Просторный офис продюсерской компании находился на 37-м этаже. Просторный зал с дубовой отделкой на стенах, панорамными окнами и цветочной оранжереей. Некогда уютная и приятная атмосфера офиса сегодня была полностью утрачена из-за перегретого кондиционера. Невероятная духота застала собравшихся в один из самых жарких дней в году. Большой овальный стол вмещал за собой два десятка сотрудников, и сегодня все места были заняты с самого раннего утра.

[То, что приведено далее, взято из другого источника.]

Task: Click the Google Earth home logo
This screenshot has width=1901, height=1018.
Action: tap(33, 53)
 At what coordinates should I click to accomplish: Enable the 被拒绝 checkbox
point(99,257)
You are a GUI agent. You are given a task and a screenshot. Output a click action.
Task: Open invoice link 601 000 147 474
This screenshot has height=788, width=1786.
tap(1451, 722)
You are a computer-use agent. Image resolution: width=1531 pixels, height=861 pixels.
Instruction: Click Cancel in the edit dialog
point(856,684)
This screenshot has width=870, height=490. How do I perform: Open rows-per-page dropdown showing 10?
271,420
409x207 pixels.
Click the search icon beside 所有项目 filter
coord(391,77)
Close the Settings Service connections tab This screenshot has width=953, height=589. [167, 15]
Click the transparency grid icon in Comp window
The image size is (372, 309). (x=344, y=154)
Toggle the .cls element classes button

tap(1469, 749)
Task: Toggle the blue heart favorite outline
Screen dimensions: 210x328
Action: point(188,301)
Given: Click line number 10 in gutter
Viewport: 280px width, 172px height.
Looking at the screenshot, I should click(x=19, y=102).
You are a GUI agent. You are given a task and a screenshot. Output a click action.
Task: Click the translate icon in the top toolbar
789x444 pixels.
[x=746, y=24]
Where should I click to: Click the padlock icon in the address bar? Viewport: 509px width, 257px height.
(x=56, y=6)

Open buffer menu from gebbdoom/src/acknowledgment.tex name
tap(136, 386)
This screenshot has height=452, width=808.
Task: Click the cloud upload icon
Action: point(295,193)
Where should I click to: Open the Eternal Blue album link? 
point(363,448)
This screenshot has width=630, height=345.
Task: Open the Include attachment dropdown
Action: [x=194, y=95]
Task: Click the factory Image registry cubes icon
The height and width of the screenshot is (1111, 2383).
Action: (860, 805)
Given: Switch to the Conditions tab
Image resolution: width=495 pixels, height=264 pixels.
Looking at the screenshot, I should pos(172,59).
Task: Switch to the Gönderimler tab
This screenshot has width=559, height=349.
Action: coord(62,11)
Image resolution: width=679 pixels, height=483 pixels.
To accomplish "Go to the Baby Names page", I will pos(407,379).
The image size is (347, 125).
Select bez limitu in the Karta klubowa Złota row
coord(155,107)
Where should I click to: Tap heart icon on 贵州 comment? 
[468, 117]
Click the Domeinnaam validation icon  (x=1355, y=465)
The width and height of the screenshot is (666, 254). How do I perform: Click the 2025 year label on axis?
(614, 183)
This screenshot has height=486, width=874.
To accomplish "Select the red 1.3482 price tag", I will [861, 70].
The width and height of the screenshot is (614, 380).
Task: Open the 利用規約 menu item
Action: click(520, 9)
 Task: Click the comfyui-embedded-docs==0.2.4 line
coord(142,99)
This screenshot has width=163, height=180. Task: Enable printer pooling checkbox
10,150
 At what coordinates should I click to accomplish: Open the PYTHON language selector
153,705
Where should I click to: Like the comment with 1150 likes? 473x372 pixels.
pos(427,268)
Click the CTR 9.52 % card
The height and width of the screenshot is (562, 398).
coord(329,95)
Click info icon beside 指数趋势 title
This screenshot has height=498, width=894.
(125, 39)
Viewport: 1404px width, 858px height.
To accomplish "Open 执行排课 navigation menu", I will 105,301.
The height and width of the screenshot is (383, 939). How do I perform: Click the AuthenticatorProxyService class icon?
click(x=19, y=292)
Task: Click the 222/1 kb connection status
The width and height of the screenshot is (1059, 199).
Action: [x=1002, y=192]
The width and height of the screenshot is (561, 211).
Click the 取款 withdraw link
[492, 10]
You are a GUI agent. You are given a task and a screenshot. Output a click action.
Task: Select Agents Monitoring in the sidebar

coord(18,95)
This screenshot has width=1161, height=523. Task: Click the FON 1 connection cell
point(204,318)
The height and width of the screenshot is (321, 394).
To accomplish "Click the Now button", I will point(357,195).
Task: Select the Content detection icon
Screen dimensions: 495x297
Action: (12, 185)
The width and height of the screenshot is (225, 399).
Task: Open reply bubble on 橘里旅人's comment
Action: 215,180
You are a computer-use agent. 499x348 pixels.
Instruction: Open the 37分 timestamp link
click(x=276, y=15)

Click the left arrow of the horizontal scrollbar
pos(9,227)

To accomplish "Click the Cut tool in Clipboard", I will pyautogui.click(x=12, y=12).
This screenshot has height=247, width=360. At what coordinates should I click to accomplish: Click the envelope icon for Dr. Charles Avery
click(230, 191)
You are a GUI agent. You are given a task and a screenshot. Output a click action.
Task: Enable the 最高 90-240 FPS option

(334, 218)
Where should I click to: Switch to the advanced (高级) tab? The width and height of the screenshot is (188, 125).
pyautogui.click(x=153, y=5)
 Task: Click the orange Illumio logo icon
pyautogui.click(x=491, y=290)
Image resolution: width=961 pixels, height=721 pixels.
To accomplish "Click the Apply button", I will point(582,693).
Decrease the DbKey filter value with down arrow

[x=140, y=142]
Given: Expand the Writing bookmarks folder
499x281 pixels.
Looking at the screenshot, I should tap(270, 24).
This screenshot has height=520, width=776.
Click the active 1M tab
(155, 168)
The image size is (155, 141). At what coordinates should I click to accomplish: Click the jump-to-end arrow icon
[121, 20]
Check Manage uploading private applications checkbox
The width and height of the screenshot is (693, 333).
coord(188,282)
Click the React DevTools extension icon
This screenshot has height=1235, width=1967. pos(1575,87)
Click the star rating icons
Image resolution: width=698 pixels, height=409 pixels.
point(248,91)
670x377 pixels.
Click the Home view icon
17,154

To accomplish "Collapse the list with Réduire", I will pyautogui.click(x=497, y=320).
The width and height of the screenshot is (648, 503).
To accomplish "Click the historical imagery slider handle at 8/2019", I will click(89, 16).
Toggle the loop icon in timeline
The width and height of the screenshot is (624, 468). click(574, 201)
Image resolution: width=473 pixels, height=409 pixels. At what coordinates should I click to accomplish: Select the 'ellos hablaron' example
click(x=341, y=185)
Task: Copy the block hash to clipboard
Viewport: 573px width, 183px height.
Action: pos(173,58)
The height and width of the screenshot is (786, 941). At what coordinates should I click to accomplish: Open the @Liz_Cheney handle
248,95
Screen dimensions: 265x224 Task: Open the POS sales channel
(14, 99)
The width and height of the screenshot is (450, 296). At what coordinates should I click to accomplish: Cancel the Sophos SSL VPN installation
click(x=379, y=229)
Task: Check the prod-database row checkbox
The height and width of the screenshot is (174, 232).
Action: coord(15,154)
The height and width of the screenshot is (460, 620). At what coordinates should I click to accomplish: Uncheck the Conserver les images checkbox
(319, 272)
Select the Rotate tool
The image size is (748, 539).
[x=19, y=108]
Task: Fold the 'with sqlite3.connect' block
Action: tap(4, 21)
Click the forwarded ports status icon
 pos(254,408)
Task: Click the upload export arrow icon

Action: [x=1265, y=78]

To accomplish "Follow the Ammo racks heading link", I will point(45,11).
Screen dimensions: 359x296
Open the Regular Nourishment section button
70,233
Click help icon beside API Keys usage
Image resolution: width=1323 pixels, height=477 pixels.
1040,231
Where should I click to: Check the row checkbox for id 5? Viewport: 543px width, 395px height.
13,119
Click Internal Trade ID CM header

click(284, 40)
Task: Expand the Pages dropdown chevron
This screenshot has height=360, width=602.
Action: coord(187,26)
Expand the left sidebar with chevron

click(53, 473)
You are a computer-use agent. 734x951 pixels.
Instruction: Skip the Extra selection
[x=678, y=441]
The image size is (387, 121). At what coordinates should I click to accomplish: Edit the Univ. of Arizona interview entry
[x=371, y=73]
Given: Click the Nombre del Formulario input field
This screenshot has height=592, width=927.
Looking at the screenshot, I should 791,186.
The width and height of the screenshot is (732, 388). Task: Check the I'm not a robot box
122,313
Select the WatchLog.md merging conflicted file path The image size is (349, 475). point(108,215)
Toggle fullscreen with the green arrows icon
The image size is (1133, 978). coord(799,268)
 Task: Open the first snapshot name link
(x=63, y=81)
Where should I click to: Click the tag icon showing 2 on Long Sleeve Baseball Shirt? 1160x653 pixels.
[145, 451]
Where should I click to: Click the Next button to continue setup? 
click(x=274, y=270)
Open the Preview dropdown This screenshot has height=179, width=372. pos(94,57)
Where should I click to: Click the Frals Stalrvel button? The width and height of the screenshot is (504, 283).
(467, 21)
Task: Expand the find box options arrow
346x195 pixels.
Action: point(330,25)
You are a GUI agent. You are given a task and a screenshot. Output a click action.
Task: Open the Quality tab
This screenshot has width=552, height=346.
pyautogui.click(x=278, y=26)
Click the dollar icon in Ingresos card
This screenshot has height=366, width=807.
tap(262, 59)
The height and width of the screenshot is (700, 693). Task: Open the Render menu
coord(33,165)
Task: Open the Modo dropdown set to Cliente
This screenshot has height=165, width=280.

Мужчины и женщины бурно обсуждали последние новости, то и дело отмахивались листами бумаги, делая из документов веер, протирали салфетками капли пота и негромко возмущались о доставленном неудобстве. Грегори Стивенсон – самый молодой генеральный продюсер в своем поколении, возглавивший работу над пятью блокбастерами, четыре из которых оправдали свою кассу. Высокий, тонкий мужчина с серыми глубокими глазами, изящными губами и ровной аккуратной бородкой вальяжно сидел в кожаном кресле. По его виду сложно было определить возраст. Даже те, кто с ним проработал не один год, едва ли могли уверенно ответить на этот вопрос. По левую руку от него сидел Колби Чейс, второй режиссер и помощник мистера Глэра. По сравнению с Грегори Чейс был еще меньше и тоньше. Сутулый, он становился еще меньше, будто хотел потеряться из виду среди остальных коллег. Парень судорожно перебирал бумаги в папке, что-то читал, хмурился и убирал обратно. Каждую минуту смотрел на часы и тихо, едва шевеля губами, возмущался.